Bug 417274 - Add OCR to PDF
Summary: Add OCR to PDF
Status: REPORTED
Alias: None
Product: okular
Classification: Applications
Component: New backend wishes (show other bugs)
Version: unspecified
Platform: Other Linux
: NOR wishlist
Target Milestone: ---
Assignee: Okular developers
URL:
Keywords:
Depends on:
Blocks:
 
Reported: 2020-02-07 15:42 UTC by sandu7ip
Modified: 2024-06-04 09:27 UTC (History)
6 users (show)

See Also:
Latest Commit:
Version Fixed In:
Sentry Crash Report:


Attachments
example pdf (1.74 MB, application/pdf)
2020-02-07 15:42 UTC, sandu7ip
Details

Note You need to log in before you can comment on or make changes to this bug.
Description sandu7ip 2020-02-07 15:42:31 UTC
Created attachment 125743 [details]
example pdf

This is not a bug report but a feature request:

- make PDF searchable and annotable from Okular.
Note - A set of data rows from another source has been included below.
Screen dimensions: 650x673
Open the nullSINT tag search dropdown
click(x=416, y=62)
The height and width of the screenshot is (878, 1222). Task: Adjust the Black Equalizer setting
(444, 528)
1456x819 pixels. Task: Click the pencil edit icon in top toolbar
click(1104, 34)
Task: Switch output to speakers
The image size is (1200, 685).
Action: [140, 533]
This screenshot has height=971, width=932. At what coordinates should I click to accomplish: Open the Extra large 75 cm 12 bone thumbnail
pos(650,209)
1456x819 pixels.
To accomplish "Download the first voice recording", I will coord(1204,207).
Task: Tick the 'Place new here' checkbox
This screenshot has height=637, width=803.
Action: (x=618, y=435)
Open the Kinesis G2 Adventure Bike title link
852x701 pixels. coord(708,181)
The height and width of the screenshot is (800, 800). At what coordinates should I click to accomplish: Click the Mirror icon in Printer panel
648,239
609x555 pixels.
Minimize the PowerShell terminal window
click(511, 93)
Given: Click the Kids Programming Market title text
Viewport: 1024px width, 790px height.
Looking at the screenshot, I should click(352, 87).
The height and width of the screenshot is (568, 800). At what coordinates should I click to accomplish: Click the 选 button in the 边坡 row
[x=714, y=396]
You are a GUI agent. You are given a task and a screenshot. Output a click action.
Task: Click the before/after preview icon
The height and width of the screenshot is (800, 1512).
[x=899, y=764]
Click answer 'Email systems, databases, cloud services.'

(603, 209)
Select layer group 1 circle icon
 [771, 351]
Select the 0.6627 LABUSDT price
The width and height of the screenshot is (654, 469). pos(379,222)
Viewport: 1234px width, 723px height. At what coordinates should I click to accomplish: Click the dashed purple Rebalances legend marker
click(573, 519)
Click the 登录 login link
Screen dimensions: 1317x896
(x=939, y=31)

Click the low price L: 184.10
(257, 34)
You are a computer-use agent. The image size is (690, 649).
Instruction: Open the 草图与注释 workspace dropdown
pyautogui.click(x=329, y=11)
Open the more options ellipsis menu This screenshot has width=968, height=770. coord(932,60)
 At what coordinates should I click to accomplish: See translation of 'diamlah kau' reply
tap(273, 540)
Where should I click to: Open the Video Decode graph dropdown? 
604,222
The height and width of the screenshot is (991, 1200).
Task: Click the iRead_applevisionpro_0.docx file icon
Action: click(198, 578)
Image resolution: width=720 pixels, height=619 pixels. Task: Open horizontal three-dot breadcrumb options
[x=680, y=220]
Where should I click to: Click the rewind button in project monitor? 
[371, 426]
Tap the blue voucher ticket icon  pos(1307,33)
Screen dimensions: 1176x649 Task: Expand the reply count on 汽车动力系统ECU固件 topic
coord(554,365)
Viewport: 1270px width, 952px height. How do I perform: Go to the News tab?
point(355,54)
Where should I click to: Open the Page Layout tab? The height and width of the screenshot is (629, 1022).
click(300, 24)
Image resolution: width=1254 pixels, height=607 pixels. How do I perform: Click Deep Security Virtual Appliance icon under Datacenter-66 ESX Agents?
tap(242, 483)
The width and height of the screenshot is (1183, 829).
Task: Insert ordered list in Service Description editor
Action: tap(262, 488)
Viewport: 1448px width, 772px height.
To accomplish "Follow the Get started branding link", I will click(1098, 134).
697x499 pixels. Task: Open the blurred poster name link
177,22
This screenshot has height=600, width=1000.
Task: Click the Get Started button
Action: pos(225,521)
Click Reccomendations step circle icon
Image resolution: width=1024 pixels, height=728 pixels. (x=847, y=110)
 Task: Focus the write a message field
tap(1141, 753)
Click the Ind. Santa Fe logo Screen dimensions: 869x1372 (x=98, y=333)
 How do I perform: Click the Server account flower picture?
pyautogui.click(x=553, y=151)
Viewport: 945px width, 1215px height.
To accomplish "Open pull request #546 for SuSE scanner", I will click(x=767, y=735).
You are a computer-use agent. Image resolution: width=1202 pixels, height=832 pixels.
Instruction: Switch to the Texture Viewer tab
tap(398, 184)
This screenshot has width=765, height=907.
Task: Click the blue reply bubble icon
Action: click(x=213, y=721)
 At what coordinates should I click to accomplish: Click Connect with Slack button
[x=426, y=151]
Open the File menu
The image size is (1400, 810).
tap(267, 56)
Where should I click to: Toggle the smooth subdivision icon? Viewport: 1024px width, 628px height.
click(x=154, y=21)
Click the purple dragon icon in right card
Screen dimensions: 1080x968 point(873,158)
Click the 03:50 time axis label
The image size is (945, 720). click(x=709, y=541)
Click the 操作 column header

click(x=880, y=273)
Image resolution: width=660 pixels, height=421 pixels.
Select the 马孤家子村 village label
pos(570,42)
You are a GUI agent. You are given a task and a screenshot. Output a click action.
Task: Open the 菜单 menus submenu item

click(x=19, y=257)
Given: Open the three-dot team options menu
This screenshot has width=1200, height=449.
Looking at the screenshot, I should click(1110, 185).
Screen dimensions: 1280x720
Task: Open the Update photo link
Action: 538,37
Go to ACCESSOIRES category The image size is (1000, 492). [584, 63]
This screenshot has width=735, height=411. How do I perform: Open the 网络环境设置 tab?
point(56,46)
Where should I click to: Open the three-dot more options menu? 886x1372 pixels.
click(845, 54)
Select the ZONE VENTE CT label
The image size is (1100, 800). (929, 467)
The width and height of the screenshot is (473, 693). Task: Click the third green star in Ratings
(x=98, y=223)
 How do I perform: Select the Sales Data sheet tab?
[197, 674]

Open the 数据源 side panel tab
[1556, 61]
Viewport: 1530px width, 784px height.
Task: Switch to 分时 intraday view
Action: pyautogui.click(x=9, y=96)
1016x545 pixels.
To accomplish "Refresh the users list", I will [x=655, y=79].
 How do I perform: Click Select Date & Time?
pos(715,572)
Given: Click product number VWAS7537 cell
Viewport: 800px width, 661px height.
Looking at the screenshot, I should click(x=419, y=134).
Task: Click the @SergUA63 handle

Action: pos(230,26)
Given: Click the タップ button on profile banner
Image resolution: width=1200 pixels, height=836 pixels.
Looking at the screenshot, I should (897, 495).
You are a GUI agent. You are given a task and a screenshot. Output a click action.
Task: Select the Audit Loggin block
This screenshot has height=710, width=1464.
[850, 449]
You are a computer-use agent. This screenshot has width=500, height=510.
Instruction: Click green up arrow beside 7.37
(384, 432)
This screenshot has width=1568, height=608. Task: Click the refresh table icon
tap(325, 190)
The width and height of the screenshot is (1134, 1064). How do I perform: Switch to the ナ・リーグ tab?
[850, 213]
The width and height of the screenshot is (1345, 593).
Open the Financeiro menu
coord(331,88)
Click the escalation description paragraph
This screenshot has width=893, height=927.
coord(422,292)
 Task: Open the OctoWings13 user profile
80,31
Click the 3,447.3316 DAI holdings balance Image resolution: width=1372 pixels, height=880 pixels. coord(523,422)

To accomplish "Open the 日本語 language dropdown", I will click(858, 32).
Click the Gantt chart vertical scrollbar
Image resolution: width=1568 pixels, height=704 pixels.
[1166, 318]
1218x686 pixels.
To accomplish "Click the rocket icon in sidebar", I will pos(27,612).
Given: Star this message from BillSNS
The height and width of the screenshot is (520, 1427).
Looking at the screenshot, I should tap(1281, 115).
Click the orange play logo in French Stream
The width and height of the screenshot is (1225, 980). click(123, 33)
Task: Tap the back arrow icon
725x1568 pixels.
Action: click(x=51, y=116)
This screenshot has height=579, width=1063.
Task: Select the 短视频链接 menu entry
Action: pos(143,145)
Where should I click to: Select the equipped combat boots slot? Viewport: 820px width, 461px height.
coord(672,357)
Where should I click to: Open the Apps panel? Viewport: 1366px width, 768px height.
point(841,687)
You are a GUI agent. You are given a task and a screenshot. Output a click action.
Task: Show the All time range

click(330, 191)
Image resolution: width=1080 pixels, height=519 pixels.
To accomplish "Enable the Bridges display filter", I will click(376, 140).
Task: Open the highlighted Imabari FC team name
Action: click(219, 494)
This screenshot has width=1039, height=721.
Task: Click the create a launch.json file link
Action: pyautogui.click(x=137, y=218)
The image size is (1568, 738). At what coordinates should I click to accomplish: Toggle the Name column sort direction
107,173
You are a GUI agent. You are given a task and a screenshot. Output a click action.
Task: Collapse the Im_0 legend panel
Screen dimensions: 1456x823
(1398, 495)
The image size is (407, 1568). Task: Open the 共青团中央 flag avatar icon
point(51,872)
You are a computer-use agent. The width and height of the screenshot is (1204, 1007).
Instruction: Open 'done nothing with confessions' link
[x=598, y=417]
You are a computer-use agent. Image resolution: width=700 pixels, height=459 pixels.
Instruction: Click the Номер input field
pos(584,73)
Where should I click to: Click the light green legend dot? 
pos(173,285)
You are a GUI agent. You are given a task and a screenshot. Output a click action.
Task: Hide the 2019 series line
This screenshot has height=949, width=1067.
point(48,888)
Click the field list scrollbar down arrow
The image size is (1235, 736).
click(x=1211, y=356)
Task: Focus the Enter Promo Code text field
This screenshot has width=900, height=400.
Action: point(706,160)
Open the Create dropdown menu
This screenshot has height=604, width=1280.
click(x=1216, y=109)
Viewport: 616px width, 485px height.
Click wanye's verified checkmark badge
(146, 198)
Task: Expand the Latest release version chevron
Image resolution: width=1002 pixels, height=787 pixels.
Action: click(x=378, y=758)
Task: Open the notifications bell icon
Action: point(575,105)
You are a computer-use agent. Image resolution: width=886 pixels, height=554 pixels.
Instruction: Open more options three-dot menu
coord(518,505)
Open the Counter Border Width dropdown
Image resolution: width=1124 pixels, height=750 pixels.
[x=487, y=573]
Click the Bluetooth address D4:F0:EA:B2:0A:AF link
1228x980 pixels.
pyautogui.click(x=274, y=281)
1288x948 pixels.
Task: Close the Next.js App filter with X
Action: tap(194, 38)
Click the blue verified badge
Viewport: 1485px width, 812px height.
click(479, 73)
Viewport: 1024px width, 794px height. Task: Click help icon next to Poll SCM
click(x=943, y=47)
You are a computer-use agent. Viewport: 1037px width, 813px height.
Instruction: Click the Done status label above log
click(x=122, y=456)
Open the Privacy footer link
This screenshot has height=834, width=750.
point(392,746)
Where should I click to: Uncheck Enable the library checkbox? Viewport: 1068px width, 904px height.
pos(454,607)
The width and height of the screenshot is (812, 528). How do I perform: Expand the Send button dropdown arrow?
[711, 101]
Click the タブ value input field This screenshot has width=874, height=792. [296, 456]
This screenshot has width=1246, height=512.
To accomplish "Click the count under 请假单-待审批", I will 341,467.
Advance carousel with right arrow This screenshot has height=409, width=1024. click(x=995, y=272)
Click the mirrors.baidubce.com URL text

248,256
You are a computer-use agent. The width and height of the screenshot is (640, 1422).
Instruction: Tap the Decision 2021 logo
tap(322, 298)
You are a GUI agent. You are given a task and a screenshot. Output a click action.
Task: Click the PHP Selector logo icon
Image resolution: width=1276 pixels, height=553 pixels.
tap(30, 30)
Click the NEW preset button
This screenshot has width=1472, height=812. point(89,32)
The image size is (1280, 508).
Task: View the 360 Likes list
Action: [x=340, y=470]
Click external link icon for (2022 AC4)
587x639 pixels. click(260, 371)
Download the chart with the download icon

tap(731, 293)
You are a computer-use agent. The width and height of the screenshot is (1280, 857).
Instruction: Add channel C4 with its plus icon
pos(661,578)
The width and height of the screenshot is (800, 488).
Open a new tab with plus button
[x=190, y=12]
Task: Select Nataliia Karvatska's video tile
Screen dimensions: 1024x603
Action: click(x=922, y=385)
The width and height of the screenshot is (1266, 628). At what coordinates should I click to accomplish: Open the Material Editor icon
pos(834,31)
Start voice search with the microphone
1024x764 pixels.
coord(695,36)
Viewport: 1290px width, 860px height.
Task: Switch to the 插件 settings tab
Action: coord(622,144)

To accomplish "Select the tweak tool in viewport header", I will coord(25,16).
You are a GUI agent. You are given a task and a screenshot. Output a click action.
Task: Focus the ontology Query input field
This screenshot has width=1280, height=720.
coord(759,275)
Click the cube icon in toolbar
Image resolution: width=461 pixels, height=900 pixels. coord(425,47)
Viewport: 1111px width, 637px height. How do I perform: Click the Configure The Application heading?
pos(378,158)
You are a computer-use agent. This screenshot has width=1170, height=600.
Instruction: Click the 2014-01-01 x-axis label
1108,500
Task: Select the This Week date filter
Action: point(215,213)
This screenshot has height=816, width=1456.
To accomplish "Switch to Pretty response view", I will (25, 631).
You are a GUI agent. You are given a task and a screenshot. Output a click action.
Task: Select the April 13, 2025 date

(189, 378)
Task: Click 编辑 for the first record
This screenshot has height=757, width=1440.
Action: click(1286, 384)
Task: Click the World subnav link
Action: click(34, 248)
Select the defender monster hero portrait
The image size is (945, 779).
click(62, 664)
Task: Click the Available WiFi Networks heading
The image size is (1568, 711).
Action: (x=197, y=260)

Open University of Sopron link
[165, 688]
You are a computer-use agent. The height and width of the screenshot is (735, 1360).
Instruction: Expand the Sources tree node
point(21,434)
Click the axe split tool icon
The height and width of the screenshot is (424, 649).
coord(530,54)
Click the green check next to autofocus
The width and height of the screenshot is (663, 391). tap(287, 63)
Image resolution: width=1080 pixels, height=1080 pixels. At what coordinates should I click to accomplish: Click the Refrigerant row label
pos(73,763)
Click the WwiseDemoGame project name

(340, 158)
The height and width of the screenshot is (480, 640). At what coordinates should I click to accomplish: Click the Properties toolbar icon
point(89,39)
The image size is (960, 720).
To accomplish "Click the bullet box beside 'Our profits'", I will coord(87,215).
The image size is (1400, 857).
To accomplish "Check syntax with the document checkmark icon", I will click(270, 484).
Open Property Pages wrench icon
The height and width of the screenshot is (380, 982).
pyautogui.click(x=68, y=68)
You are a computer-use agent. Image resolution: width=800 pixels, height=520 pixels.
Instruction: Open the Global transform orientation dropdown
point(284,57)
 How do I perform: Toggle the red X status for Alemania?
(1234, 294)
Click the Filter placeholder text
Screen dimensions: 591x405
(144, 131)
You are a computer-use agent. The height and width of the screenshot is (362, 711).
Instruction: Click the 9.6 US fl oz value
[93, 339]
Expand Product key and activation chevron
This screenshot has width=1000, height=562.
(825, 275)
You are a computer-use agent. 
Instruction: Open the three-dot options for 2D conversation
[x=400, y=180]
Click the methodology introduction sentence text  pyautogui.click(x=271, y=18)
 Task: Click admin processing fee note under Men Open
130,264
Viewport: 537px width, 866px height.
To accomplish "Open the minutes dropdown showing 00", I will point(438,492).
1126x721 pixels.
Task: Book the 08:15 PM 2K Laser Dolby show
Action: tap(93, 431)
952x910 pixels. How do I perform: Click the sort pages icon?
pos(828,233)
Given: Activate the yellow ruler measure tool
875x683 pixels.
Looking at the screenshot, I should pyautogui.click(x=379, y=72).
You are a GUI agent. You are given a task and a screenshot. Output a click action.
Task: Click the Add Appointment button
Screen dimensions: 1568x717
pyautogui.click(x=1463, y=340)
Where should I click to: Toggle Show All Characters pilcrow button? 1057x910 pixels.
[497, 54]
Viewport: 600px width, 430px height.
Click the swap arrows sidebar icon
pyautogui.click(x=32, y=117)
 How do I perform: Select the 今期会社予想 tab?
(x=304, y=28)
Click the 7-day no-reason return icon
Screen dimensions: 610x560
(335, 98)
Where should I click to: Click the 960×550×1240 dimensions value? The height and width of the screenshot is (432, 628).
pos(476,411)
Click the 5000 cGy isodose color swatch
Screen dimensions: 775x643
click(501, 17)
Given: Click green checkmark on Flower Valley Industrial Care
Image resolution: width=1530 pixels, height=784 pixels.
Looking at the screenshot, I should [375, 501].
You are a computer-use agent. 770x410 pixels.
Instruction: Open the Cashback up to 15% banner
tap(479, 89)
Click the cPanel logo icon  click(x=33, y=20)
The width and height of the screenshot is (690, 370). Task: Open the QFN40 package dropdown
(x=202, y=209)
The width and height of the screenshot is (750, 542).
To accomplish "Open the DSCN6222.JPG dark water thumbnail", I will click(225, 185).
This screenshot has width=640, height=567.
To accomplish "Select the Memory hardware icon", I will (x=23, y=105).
Many PDFs are scanned versions of old manuscripts. For instance, I cannot annotate the attached PDF.
Comment 1 Yuri Chornoivan 2020-02-07 15:58:17 UTC
Hi,

The file attached for sure can be easily annotated with the current version of Okular. Just press F6 and go.

As it comes to the search capabilities, can you try to add OCR layer to your PDF using gscan2pdf first?

Thanks in advance for your answer.
Comment 2 sandu7ip 2020-02-07 16:26:13 UTC
(In reply to Yuri Chornoivan from comment #1)
> The file attached for sure can be easily annotated with the current version
> of Okular. Just press F6 and go.

Perhaps you can add a note, or draw something, but you can't underline or highlight a line.

> As it comes to the search capabilities, can you try to add OCR layer to your
> PDF using gscan2pdf first?

I have actually used `ocrmypdf`.

I would prefer it to be incorporated in Okular. So does Adobe Acrobat, it allows one to make a PDF searchable if it isn't.
Comment 3 Yuri Chornoivan 2020-02-07 16:31:15 UTC
A useful thread in our mailing list:

https://okular-devel.kde.narkive.com/5GHpBFqS/ocr-tool-for-okular
Comment 4 silopolis 2022-07-23 11:01:48 UTC
That'd be awesome !
Comment 5 Manuel López-Ibáñez 2024-06-04 09:27:17 UTC
Apart from search and performing OCR of a whole document, another user case is using the Area Selection to select (parts of) an image and being able to copy the OCRed text within the image. Currently the only two options are "Copy to Clipboard" (as an image) and "Save to file..." (as an image).